Khaelia yang duduk di belakang Carter menunduk dengan tubuh tegang. Menatap laptop terbuka di depannya. Tidak menyangka kalau kehadirannya akan menimbulkan rasa tidak suka dan pertentangan dua saudara. Untungnya Kaspia yang juga hadir malam ini memilih untuk membuka rapat, dengan begitu perdebatan mengenai dirinya berakhir sudah.

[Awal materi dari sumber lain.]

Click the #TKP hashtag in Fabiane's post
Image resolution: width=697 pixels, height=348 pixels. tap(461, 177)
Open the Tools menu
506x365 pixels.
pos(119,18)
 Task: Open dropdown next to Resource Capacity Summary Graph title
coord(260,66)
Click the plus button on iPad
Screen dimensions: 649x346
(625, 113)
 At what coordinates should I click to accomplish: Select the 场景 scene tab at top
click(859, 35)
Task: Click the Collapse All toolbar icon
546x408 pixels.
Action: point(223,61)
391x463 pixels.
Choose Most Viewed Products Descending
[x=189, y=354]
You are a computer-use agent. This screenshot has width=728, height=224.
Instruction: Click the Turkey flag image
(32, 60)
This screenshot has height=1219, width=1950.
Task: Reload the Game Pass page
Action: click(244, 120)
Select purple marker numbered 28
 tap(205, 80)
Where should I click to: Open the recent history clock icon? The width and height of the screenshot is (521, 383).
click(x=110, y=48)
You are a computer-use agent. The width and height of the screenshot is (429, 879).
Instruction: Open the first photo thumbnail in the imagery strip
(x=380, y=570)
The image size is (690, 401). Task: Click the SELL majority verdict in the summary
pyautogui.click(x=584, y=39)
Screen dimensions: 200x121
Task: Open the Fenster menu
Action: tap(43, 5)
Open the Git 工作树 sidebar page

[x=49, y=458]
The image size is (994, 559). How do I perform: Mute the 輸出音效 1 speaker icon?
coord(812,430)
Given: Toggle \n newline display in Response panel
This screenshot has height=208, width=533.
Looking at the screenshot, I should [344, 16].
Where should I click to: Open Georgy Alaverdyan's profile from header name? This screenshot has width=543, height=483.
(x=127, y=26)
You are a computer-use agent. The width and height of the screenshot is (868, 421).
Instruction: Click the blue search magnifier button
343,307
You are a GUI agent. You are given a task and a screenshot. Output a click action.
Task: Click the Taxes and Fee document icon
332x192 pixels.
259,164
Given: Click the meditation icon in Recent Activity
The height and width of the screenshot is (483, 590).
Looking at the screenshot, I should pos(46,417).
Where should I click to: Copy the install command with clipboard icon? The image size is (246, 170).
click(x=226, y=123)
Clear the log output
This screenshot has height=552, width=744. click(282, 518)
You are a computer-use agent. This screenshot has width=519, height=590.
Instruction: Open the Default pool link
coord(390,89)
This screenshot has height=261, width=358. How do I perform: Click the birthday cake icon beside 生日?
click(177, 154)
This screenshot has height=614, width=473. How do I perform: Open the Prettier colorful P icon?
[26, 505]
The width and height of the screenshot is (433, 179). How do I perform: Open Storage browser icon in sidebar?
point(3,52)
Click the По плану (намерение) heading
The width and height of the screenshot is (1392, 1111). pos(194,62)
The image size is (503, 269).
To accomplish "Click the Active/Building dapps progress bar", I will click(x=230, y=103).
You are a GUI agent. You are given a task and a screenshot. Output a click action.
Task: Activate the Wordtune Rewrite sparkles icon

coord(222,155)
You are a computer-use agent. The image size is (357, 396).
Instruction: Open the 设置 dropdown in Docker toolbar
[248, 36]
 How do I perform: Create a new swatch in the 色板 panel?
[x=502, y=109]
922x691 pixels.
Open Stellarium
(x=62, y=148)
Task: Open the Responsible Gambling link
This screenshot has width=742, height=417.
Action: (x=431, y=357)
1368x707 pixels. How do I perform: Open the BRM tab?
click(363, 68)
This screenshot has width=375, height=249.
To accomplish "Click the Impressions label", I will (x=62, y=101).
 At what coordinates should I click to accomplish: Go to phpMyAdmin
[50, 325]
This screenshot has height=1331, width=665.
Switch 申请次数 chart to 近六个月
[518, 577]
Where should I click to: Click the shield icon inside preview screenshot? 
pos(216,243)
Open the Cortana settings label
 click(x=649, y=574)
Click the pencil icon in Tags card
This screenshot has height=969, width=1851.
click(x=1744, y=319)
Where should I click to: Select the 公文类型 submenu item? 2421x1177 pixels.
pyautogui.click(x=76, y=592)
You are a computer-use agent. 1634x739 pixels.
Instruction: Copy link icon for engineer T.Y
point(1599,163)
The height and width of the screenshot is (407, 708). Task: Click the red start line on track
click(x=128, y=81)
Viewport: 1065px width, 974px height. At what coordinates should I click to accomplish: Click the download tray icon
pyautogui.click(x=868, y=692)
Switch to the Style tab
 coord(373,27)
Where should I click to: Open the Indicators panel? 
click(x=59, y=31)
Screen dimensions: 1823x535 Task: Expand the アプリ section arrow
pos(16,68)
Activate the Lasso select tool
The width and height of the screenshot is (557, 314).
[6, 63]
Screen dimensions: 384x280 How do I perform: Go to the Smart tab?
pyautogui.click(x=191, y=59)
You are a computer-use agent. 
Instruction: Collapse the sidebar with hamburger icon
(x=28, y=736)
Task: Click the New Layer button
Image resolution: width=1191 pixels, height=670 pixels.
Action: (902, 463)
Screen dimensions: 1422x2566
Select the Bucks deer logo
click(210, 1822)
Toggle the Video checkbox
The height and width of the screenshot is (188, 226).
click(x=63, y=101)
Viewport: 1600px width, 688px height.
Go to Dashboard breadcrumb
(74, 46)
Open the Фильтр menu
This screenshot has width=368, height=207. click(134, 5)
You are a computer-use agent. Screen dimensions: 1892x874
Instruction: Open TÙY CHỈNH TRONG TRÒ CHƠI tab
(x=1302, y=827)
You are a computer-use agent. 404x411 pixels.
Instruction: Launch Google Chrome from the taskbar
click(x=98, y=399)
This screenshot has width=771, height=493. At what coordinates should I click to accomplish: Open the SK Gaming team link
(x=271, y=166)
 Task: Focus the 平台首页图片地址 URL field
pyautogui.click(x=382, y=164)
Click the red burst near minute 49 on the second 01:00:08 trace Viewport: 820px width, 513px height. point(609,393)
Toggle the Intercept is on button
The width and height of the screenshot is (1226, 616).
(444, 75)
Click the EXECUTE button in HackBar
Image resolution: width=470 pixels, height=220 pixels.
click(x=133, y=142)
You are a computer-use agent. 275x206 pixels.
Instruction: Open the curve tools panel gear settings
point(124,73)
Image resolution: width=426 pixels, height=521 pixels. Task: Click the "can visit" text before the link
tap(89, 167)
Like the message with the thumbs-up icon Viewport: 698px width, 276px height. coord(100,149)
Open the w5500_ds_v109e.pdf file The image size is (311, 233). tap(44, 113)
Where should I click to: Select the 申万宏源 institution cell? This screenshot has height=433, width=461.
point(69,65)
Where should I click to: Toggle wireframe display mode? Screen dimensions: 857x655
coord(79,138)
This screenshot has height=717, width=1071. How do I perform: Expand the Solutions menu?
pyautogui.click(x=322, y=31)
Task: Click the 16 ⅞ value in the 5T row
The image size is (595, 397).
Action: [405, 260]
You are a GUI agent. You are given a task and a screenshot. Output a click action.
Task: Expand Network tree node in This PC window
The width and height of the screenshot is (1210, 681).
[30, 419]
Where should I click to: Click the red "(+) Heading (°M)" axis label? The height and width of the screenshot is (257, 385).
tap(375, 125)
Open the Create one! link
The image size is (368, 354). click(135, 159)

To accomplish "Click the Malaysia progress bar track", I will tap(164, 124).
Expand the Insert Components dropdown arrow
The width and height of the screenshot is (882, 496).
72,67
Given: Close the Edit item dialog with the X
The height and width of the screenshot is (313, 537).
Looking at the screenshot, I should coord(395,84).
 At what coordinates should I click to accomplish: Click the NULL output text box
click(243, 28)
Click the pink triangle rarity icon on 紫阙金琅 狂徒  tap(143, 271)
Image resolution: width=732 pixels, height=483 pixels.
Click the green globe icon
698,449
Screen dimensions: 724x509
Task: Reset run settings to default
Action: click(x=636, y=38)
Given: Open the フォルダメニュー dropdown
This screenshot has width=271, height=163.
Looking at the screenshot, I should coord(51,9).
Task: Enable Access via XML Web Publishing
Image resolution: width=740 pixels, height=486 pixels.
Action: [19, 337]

Ia mencatat semua hal yang dirasa penting di laptopnya, berusaha mengetik secepat dan setenang mungkin. Mengamati bagaimana Carter terus berdebat dengan sang kakak, Carlo. Rupanya hubungan keduanya tidak cukup harmonis. Ia tidak tahu apakah semua keluarga dengan dua anak laki-laki tumbuh bersamaan sering ada masalah? Khaelia yang anak tunggal tidak mengerti dengan itu. Secara tidak sengaja ujung matanya bertemu dengan pandangan Carlo dan ia menunduk dengan cepat.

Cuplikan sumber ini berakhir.